Details
-
Bug
-
Status: Open
-
Blocker
-
Resolution: Unresolved
-
2.4.0
-
None
-
None
-
Important
Description
I deployed three broker instances and suddenly found that the client was unable to consume data from certain topic partitions. I first tried to log in to the broker corresponding to the group and used the following command to view the consumer group:
./bin/kafka-consumer-groups.sh --bootstrap-server localhost:9093 --describe --group mygroup
and found the following error:
Error: Executing consumer group command failed due to org.apache.kafka.common.errors.CoodinatorLoadInProgressException: The coodinator is loading and hence can't process requests.
I then discovered that the broker may be stuck in a loop, which is constantly in a loading state. At the same time, I found through the top command that the "group-metadata-manager-0" thread was constantly consuming 100% of the CPU resources.

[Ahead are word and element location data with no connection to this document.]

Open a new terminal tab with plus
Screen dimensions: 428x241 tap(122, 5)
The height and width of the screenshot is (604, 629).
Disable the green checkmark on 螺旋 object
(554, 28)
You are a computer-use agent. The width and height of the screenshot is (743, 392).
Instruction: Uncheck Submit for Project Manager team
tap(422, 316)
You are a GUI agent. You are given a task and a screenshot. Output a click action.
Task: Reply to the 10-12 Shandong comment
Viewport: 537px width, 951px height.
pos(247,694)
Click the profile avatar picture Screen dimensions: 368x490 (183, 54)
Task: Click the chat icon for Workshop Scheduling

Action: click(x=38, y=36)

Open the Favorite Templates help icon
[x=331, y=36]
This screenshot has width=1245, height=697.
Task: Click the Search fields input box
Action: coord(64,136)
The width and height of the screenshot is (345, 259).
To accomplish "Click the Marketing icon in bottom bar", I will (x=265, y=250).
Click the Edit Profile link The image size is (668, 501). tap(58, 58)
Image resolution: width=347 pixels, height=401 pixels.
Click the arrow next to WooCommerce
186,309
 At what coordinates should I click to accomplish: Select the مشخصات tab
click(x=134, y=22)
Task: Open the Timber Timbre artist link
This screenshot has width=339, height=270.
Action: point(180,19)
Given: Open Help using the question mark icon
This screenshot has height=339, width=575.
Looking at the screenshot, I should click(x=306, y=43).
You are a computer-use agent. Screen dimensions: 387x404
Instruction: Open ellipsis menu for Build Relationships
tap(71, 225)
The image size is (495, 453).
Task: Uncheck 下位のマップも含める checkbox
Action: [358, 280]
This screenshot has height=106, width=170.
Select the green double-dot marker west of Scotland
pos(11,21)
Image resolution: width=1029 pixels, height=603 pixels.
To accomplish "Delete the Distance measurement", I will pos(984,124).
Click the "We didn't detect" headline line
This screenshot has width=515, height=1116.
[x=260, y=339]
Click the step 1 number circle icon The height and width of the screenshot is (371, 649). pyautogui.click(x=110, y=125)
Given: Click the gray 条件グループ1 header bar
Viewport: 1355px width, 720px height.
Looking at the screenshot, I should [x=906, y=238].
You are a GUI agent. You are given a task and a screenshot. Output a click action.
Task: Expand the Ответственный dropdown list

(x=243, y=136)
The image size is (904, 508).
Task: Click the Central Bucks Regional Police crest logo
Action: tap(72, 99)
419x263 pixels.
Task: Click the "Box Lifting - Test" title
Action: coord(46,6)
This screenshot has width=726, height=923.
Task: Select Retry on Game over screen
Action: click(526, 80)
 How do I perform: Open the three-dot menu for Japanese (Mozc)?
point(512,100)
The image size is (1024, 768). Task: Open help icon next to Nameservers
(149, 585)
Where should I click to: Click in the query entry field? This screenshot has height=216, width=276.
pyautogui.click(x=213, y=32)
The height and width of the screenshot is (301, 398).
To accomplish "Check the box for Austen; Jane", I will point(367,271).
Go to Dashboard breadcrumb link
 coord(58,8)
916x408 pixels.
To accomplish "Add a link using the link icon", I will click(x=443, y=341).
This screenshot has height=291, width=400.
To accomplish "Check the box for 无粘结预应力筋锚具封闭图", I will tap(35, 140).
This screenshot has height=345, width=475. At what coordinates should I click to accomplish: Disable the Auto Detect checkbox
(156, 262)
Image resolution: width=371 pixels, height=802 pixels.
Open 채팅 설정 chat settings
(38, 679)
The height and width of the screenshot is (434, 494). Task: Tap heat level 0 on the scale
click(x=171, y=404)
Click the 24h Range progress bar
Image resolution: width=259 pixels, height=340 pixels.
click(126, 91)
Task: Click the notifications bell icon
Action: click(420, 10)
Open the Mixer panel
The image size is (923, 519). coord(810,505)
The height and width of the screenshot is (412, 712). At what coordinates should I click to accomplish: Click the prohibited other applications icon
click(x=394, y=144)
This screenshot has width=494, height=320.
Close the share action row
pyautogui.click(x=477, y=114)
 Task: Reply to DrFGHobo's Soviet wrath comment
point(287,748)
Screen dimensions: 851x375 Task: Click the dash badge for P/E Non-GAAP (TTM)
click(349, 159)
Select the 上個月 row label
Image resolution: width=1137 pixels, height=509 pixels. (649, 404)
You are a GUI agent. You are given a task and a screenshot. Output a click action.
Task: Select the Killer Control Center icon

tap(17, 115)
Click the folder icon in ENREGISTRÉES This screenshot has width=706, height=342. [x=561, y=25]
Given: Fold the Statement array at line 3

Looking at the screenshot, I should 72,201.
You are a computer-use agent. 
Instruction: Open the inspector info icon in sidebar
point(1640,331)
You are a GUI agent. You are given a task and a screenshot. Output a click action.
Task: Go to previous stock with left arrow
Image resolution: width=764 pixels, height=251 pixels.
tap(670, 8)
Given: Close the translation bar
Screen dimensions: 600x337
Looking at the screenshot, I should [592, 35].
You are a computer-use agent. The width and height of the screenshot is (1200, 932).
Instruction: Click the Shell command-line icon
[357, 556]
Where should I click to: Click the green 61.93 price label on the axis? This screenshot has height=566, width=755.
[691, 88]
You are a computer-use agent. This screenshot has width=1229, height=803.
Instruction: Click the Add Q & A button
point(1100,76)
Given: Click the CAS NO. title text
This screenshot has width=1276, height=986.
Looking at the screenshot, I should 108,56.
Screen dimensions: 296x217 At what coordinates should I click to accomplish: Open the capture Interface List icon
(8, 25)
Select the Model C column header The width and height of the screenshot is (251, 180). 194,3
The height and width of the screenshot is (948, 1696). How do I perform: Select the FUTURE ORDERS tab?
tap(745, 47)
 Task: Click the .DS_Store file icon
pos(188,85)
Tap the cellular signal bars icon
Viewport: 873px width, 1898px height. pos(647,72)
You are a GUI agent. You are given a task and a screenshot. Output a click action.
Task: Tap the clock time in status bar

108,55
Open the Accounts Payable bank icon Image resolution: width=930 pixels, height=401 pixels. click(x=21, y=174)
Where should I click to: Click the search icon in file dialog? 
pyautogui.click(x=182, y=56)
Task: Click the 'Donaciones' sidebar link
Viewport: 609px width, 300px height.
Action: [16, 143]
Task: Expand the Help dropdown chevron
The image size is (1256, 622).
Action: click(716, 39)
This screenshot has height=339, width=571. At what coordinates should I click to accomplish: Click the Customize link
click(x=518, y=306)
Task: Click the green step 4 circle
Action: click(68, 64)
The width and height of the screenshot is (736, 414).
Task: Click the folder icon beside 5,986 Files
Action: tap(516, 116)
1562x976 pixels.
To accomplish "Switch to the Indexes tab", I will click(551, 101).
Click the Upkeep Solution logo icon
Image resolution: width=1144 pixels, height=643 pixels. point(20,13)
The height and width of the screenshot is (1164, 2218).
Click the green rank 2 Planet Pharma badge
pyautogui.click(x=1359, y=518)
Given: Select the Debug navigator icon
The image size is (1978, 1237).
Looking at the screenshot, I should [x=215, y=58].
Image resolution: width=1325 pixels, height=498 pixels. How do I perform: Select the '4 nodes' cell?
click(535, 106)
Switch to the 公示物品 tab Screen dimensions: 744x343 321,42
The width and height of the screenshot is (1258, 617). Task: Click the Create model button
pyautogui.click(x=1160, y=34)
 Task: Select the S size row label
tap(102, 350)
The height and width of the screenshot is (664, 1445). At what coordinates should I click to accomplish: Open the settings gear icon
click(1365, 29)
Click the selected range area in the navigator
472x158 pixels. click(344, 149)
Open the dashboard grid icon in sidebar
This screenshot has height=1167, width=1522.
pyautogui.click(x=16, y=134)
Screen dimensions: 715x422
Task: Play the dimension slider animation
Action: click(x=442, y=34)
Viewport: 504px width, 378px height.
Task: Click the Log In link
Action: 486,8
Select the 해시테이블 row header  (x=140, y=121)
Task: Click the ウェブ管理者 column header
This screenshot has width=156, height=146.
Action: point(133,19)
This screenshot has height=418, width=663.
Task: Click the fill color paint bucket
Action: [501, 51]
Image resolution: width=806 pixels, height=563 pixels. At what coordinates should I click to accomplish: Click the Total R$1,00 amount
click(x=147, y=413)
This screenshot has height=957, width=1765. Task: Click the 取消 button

This loop could not be broken, resulting in the inability to consume topic partition data on that node. At this point, I suspected that the issue may be related to the __consumer_offsets partition data file loaded by this thread.
Finally, after restarting the broker instance, everything was back to normal. It's very strange that if there was an issue with the __consumer_offsets partition data file, the broker should have failed to start. Why was it able to automatically recover after a restart? And why did this continuous loop loading of the __consumer_offsets partition data occur?
We encountered this issue in our production environment using Kafka versions 2.2.1 and 2.4.0, and I believe it may also affect other versions.